The EC proposals include an independent Performance Review Body, the unbundling of support services, greater independence and competence for Civil Aviation Authorities, and the need for more consultation by Air Navigation Service Providers on capital expenditure. All steps in the right direction but hardly getting tough by any stretch.
As governments across the EU and the EC criticises the aviation sector for its emissions and taxes the hell out of the same, maybe it is time the EC put to work some of those taxes and got the SES moving. The fact is that SES would create a bonanza for investment in quality European airlines that have heavy intra-continent routes as they would save a huge amount on fuel costs. This would of course benefit the low-cost carriers most – investors must keep one eye on the progress of SES. As the SES program begins to get to a point of becoming reality, which might take some time yet, then it is time to invest.
But will benefits like the SES come in time for the likes of LOT?
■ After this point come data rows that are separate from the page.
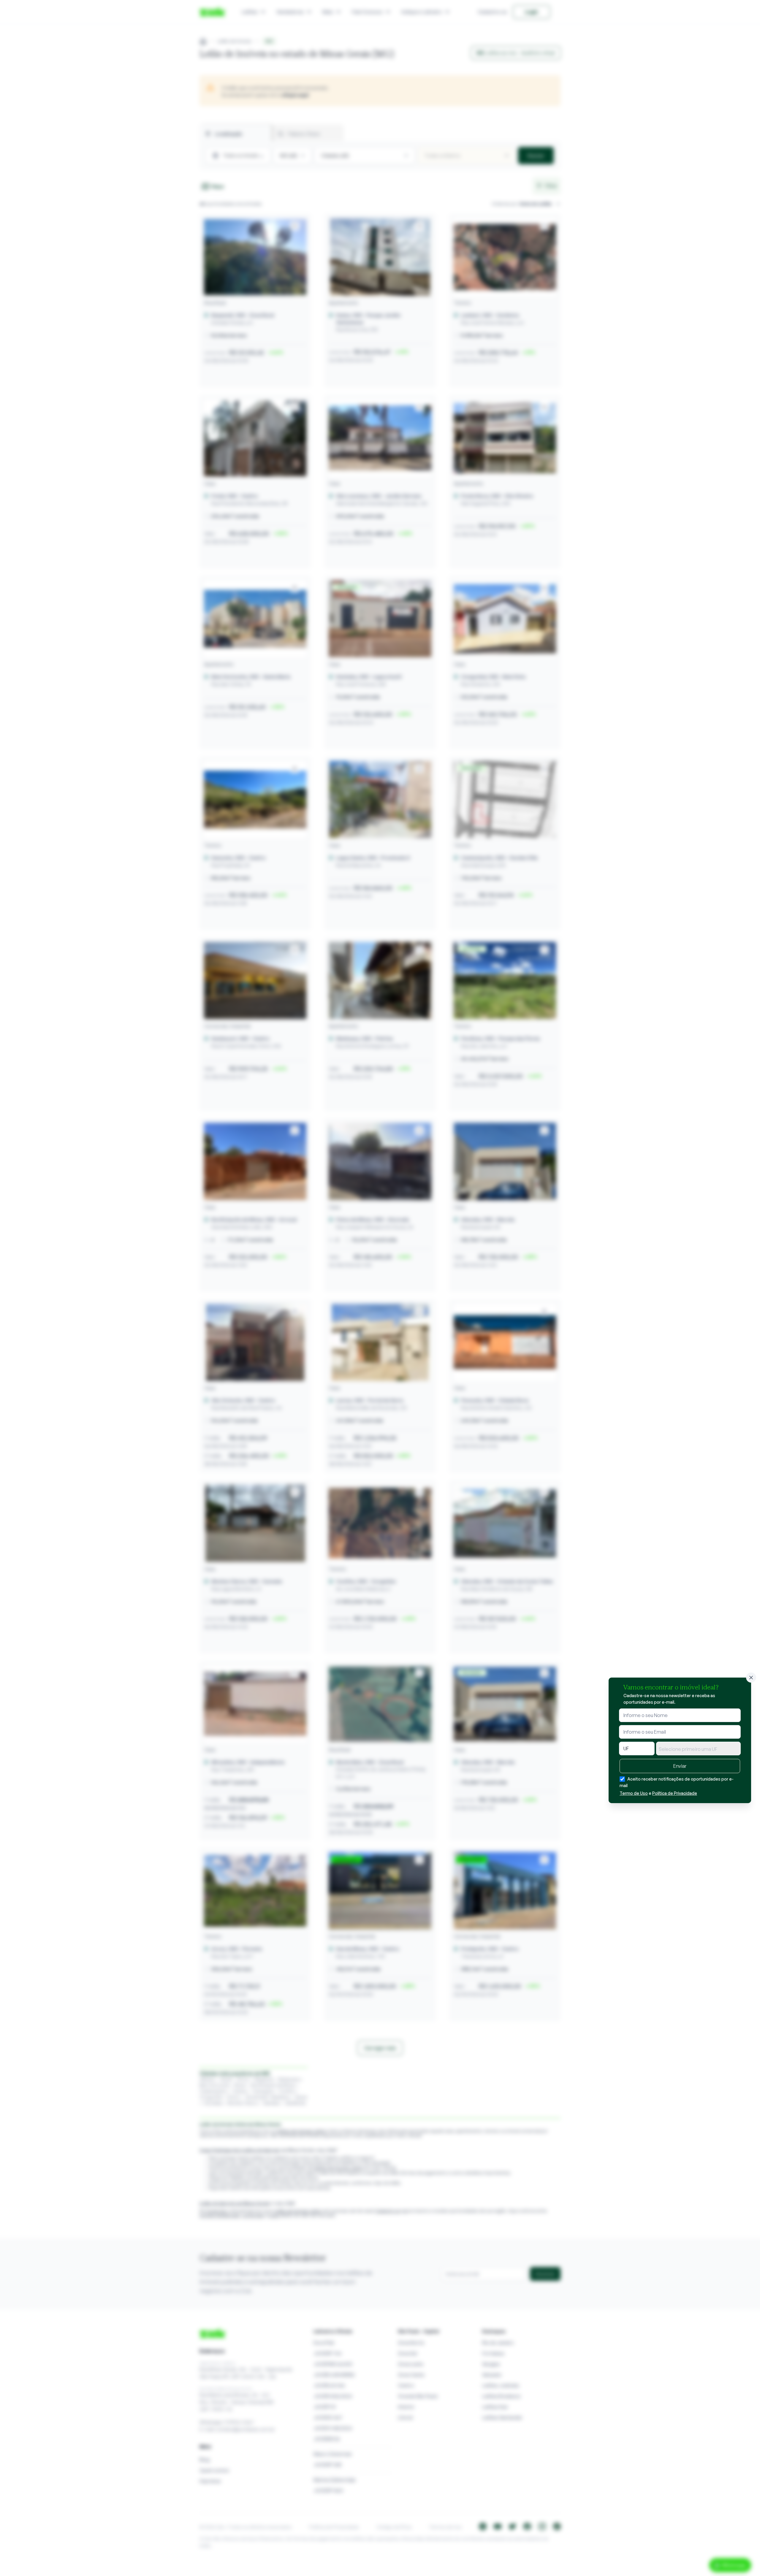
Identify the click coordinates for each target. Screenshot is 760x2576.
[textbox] (698, 1749)
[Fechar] (751, 1678)
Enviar (679, 1766)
LOT remains on the table with the recent Polish government vote allowing for a majority stake to be sold in the flag carrier starting to attract interest from other airlines. As reported here many months ago, Rothschild remains in place as LOT’s privatisation adviser and progress is being made. All credit to the Polish government for taking the required and advised action. But if you delve into the figures at LOT it is immediately clear that the airline will require another injection of funds before too long on top of the government “loan” that was approved by the EU the other month. Because of this fact any business looking to invest would be wise to wait it out for another “loan” before moving for the airline or indeed at the very least making such a cash injection a pre-condition of sale. But the flip-side to this is that if LOT were let to collapse then the remnants would indeed be most attractive for investment with everything in place to re-hire staff and re-structure the business on a low cost platform and lease new aircraft from there in the short term.
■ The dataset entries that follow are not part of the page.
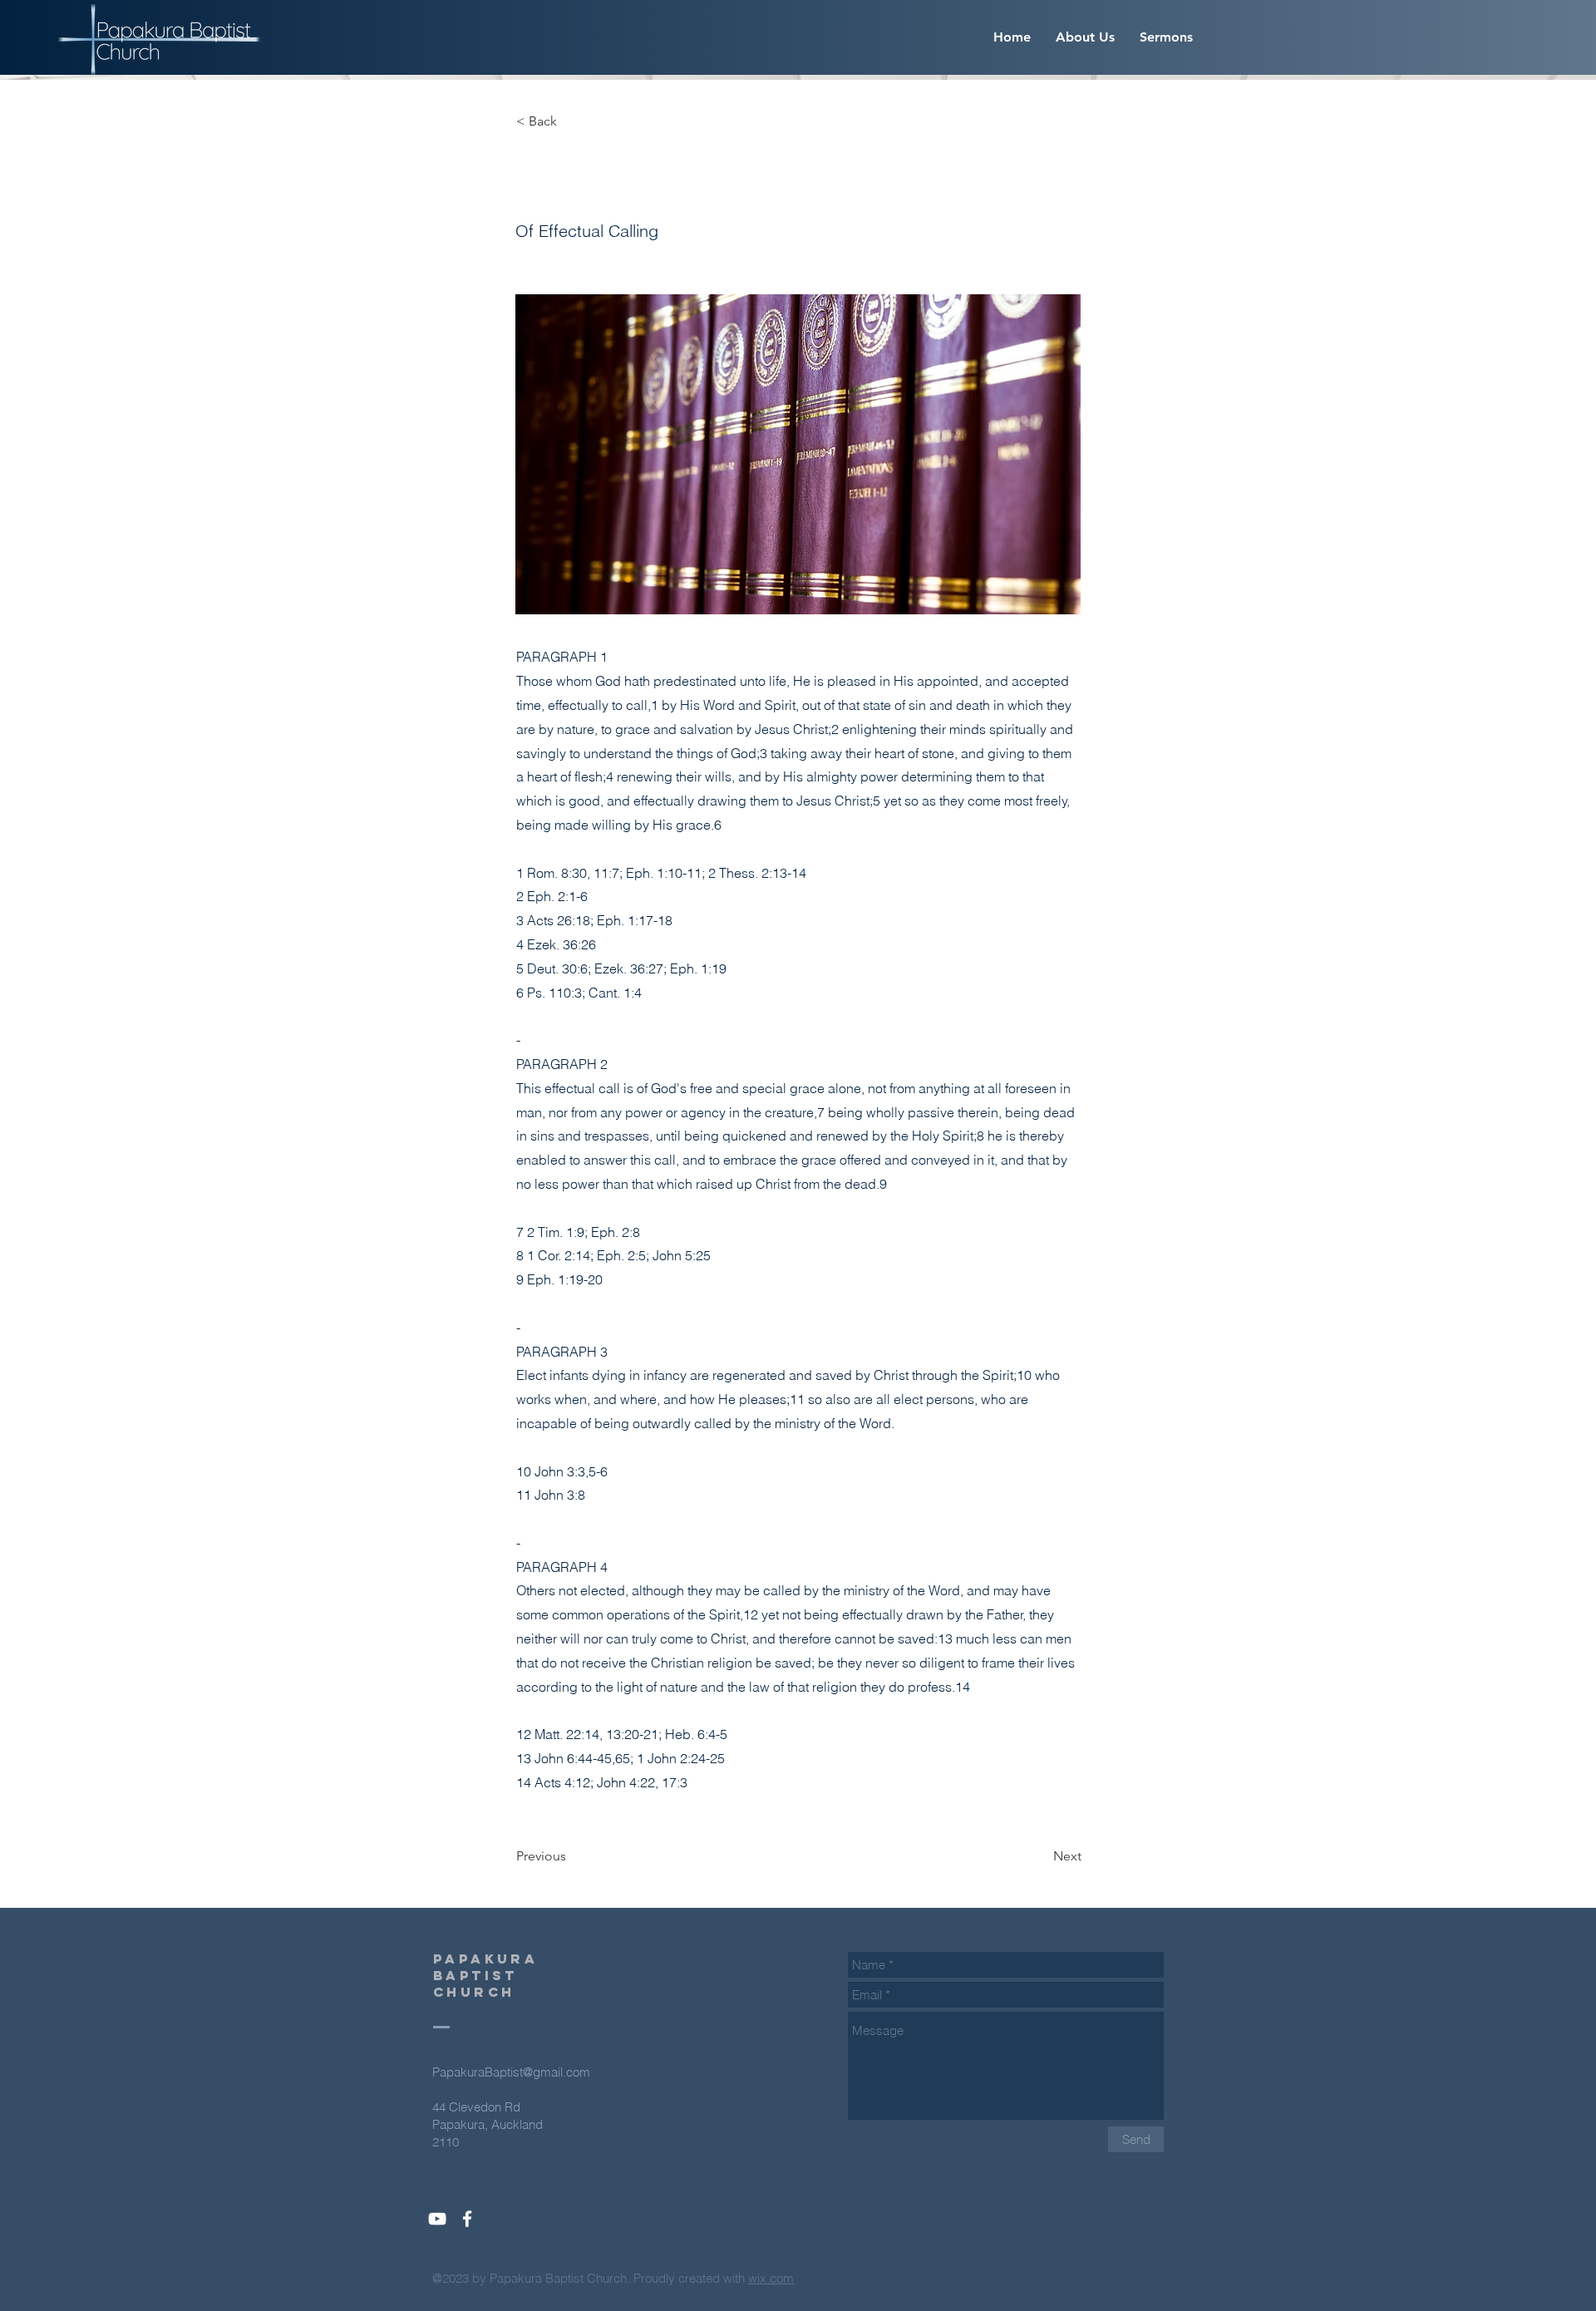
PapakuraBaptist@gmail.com (511, 2072)
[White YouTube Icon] (437, 2219)
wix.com (771, 2278)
Taking this point of view it is clear that the Polish government, like the Italians before, has in many ways made a miss-calculation in propping-up its flag carrier. There is no escaping the fact that LOT competes with the mighty low costs on 88% of its total capacity and its 737 fleet needs to be replaced. You could argue that LOT has 787s operating on routes that have little competition, which is where the value lies, but it is hard to see any airline other than Aeroflot seeing synergies to work with there, and its Eastern European ambitions are well documented. Could it be that Poland has sleepwalked into allowing Aeroflot to control its skies once again? This could be a political hot potato for the Polish government in the coming months and for that reason the government will be working hard with other airlines to get a deal done fast.